# [TRECHO SELECIONADO]
###
O churrasco, realizado com fartura de carnes e cervejas, no último dia 21 de fevereiro, estava bem animado na Granja do Torto, em Brasília, uma das residências oficiais da Presidência da República. Era a primeira iniciativa concreta de Lula para se aproximar do setor produtivo do agronegócio, que ainda manifesta resistência em relação ao governo federal e ao PT, sobretudo por parte da bancada ruralista no Congresso Nacional.

De forma cautelosa, o presidente iniciou a descompressão nas relações entre as partes com o oferecimento de um ambiente mais relaxado, quando foi o anfitrião da confraternização com 60 dos mais importantes empresários da área de fruticultura e de outros produtores rurais.

A principal preocupação de Lula era ouvir o que os empresários tinham a dizer. Falou menos do que de costume, mas teve a sensibilidade de falar o que os convidados queriam ouvir: o apoio maior do governo aos pleitos da agropecuária, que vem sendo contemplada com grandes volumes de recursos do Plano Safra.

Todos, aparentemente, saíram satisfeitos, para felicidade do ministro da Agricultura, Carlos Fávaro, o principal articulador do encontro e entusiasta da aproximação do governo com o agronegócio.

Este setor da economia, responsável pelos números positivos do PIB, é mais identificado com políticas consideradas neoliberais e avesso ao que considera “interferência excessiva no mercado” por parte de administrações de centro-esquerda, como é o governo Lula.

O segmento é, ainda, mais ligado ao ex-presidente Bolsonaro, que tem uma agenda de direita mais afinada com seus propósitos.
###
# [TRECHO DE DADOS]
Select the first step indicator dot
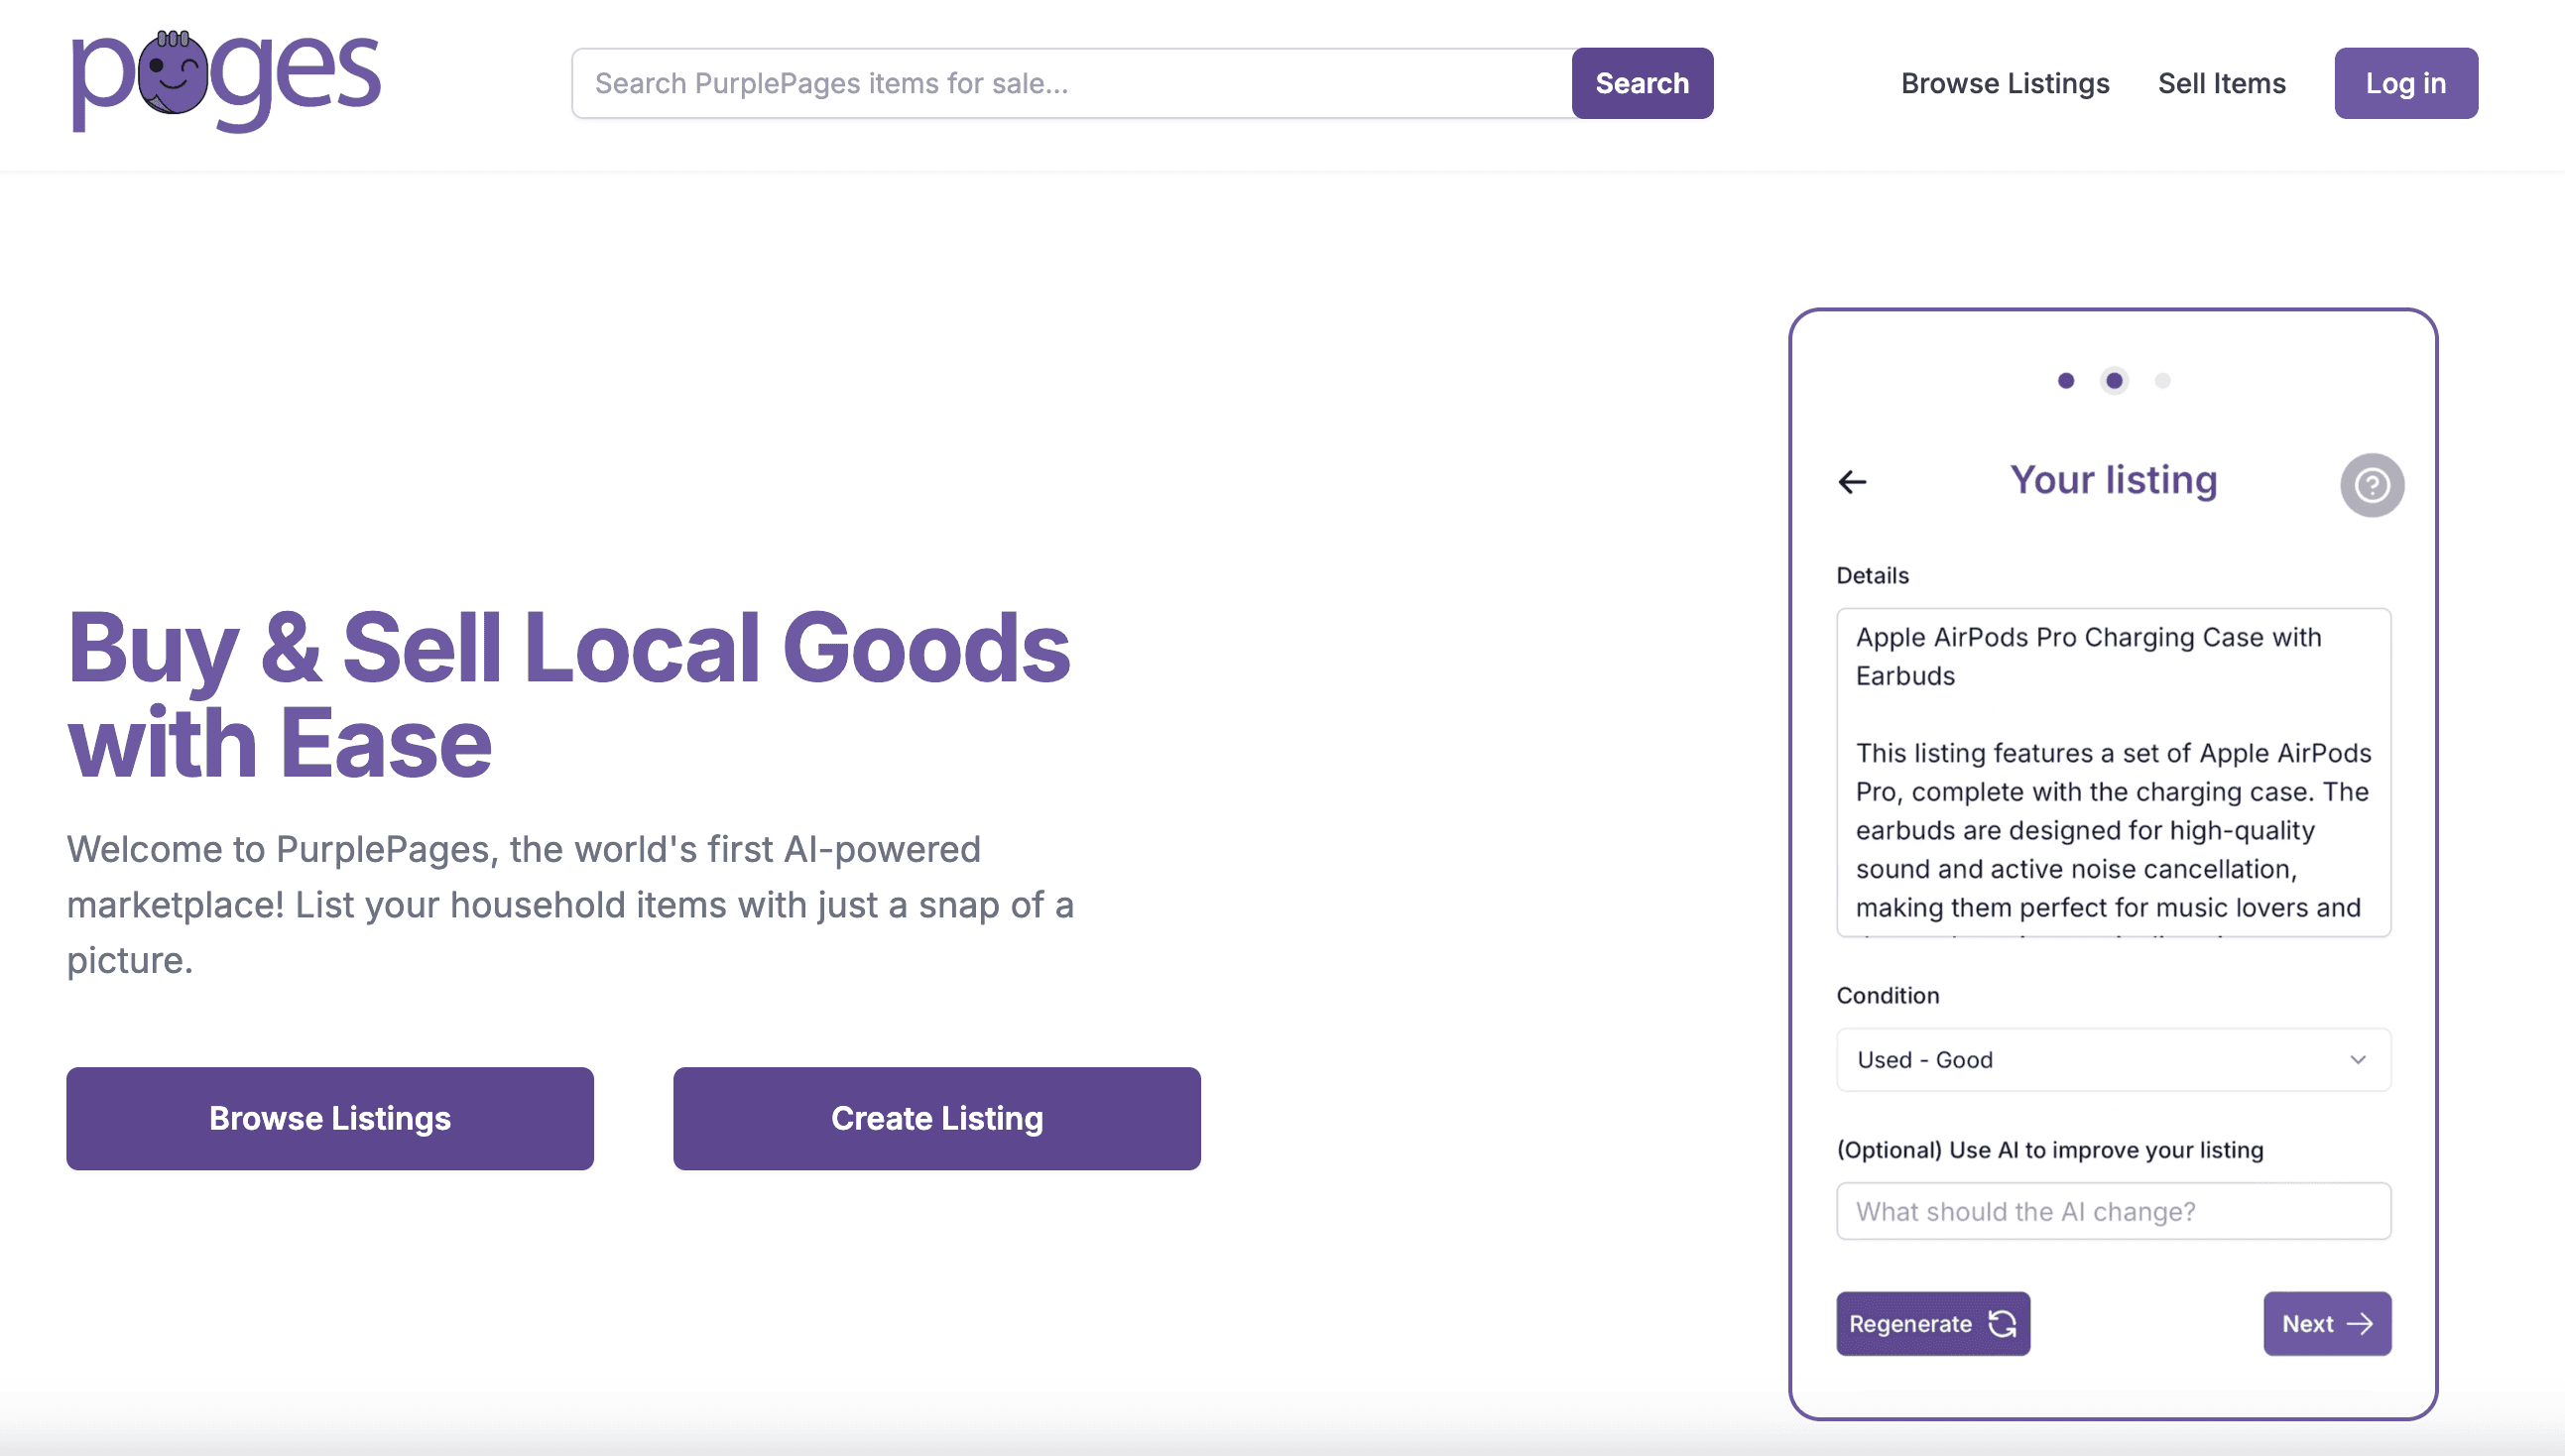Viewport: 2565px width, 1456px height. [x=2066, y=381]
###
# [TAREFA PEDIDA]
Repita na íntegra o texto sobre o churrasco de Lula com empresários do agronegócio, sem mudar nada. A listagem é um material independente do texto.

# [RESULTADO OBTIDO]
O churrasco, realizado com fartura de carnes e cervejas, no último dia 21 de fevereiro, estava bem animado na Granja do Torto, em Brasília, uma das residências oficiais da Presidência da República. Era a primeira iniciativa concreta de Lula para se aproximar do setor produtivo do agronegócio, que ainda manifesta resistência em relação ao governo federal e ao PT, sobretudo por parte da bancada ruralista no Congresso Nacional.

De forma cautelosa, o presidente iniciou a descompressão nas relações entre as partes com o oferecimento de um ambiente mais relaxado, quando foi o anfitrião da confraternização com 60 dos mais importantes empresários da área de fruticultura e de outros produtores rurais.

A principal preocupação de Lula era ouvir o que os empresários tinham a dizer. Falou menos do que de costume, mas teve a sensibilidade de falar o que os convidados queriam ouvir: o apoio maior do governo aos pleitos da agropecuária, que vem sendo contemplada com grandes volumes de recursos do Plano Safra.

Todos, aparentemente, saíram satisfeitos, para felicidade do ministro da Agricultura, Carlos Fávaro, o principal articulador do encontro e entusiasta da aproximação do governo com o agronegócio.

Este setor da economia, responsável pelos números positivos do PIB, é mais identificado com políticas consideradas neoliberais e avesso ao que considera “interferência excessiva no mercado” por parte de administrações de centro-esquerda, como é o governo Lula.

O segmento é, ainda, mais ligado ao ex-presidente Bolsonaro, que tem uma agenda de direita mais afinada com seus propósitos.